According to the documentation time.Minute is a constant:

const (
    Nanosecond  Duration = 1
    Microsecond          = 1000 * Nanosecond
    Millisecond          = 1000 * Microsecond
    Second               = 1000 * Millisecond
    Minute               = 60 * Second
    Hour                 = 60 * Minute
)

And all those are defined in terms of the Duration type which is an alias for int64:

type Duration int64

From what I see is perfectly fine to multiply an integer literal with each one of these constants, after all that's how each one is defined in relation to the others.

So, to recap why is 60 * time.Second valid syntax (and makes perfect sense), but:

var secondsInAMinute := 60

var oneMinute = secondsInAMinute * time.Second

is invalid. This doesn't make any sense.

All those constants are of type Duration. That means they are measured in units of time (multiples of one nanosecond to be precise).

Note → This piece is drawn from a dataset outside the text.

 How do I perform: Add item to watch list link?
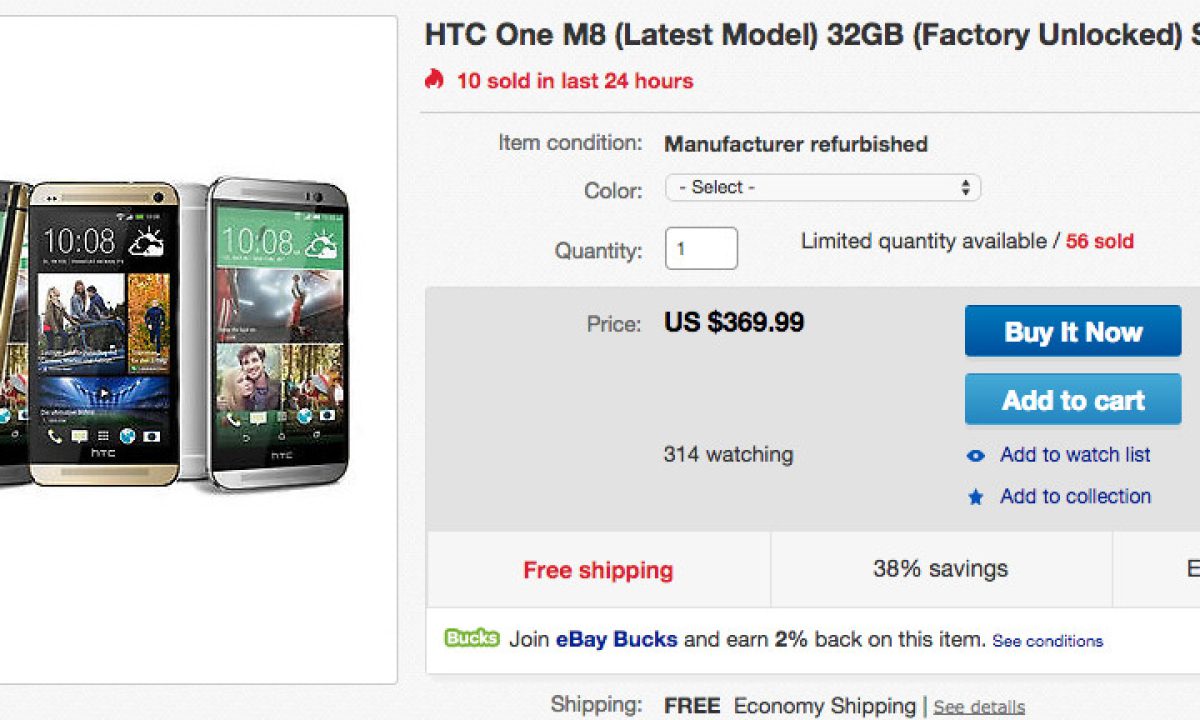pos(1075,455)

So, it seems the "correct" way to do it (correct in the sense that it compiles and works) doesn't make any physical sense. Let's look at this again:

var a = time.Duration(idx) * time.Minute

So, we are multiplying time.Duration(idx) with time.Minute.

The type for time.Minute is Duration which should be measured with a time unit. In physics it the accepted unit for time is the second. It seems Go uses integer nanoseconds instead, so time.Minute represents a Duration, represented internally in nanoseconds. That's fine.

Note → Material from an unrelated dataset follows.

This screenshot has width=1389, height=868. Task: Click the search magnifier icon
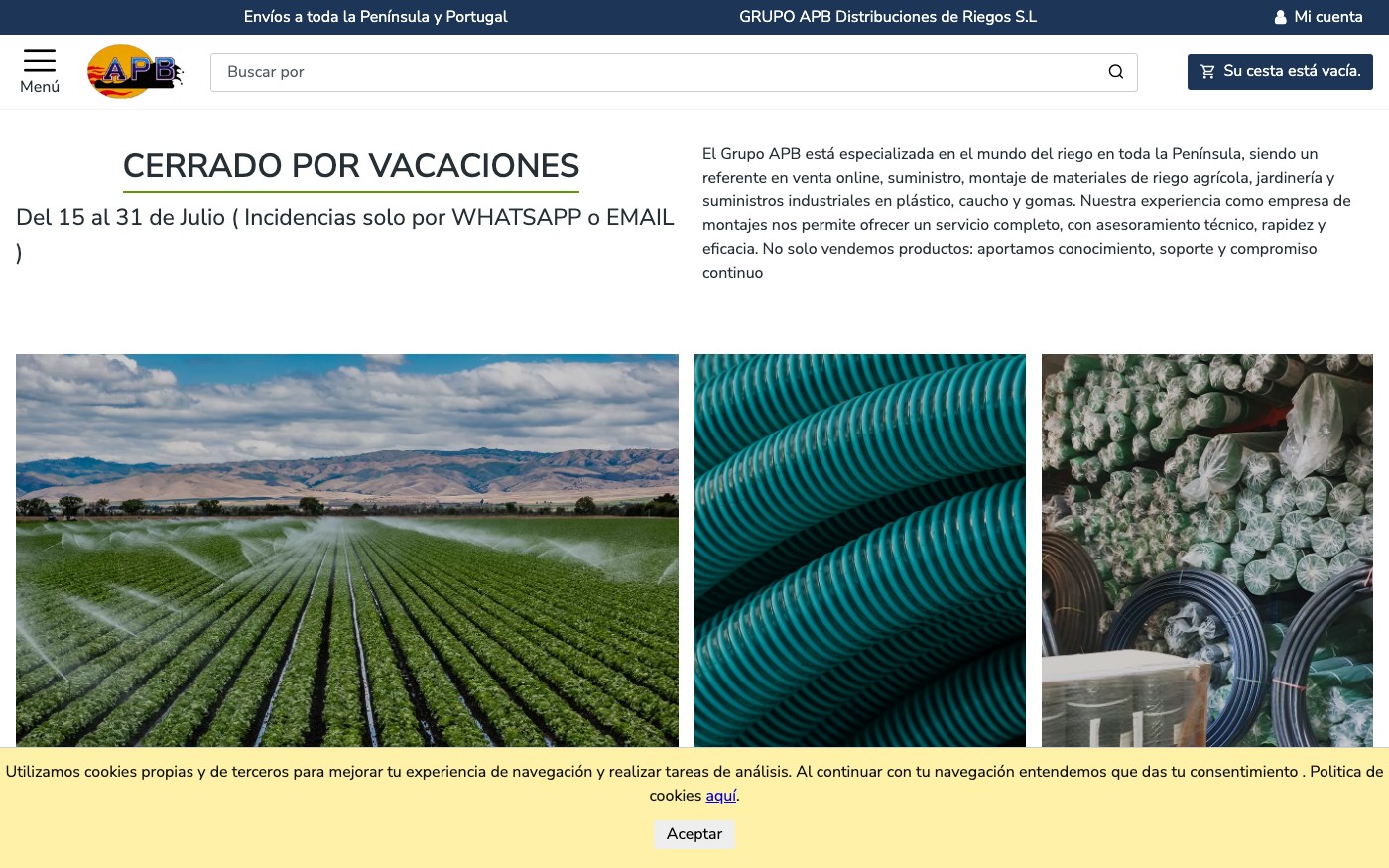coord(1116,72)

The problem is that time.Duration(idx) also "converts" the integer idx to a Duration, so in physics it would also be represented as a unit of time, like seconds. So, accordingly, time.Duration(idx), in my opinion, represents idx nanoseconds in Go.

So, basically, when we write time.Duration(idx) * time.Minute we are muliplying idx nanoseconds (idx * 0.0000000001 seconds) with one minute (60 seconds).

So, from a physical point of view time.Duration(idx) * time.Minute would represent idx * 0.000000001 seconds * 60 seconds . Or, simplified, idx * 0.00000006 seconds squared .

Now, in what world is idx * 0.00000006 seconds squared equal to idx * 1 minute ?

So, now I know, in Go, if you want to apply a multiplier to a duration, you have to multiply that Duration to another Duration, and divide that in your mind with one millisecond so that all this mess can still makes any kind of physical sense.

I understand that all these unit inconsistencies are the result of the "The operands to numeric operations must have the same type." constraint. But that doesn't make it more logical or less annoying. In my opinion that restriction of the Go language should be removed.

But, for anyone that was lost in my explanations, let's see how illogical all this is with a concrete code example:

package main

import (
    "fmt"
    "time"
)

func main() {
    var oneMinute = 1 * time.Minute
    var oneNanosecond = 1 * time.Nanosecond

    var oneMinuteTimesOneNanoSecond = oneMinute * oneNanosecond
    
    fmt.Println(oneMinuteTimesOneNanoSecond)
}

The result is exactly what I expected from this nonsensical way of doing time calculations:

1m0s

I'll learn to live with this, but I will never like it.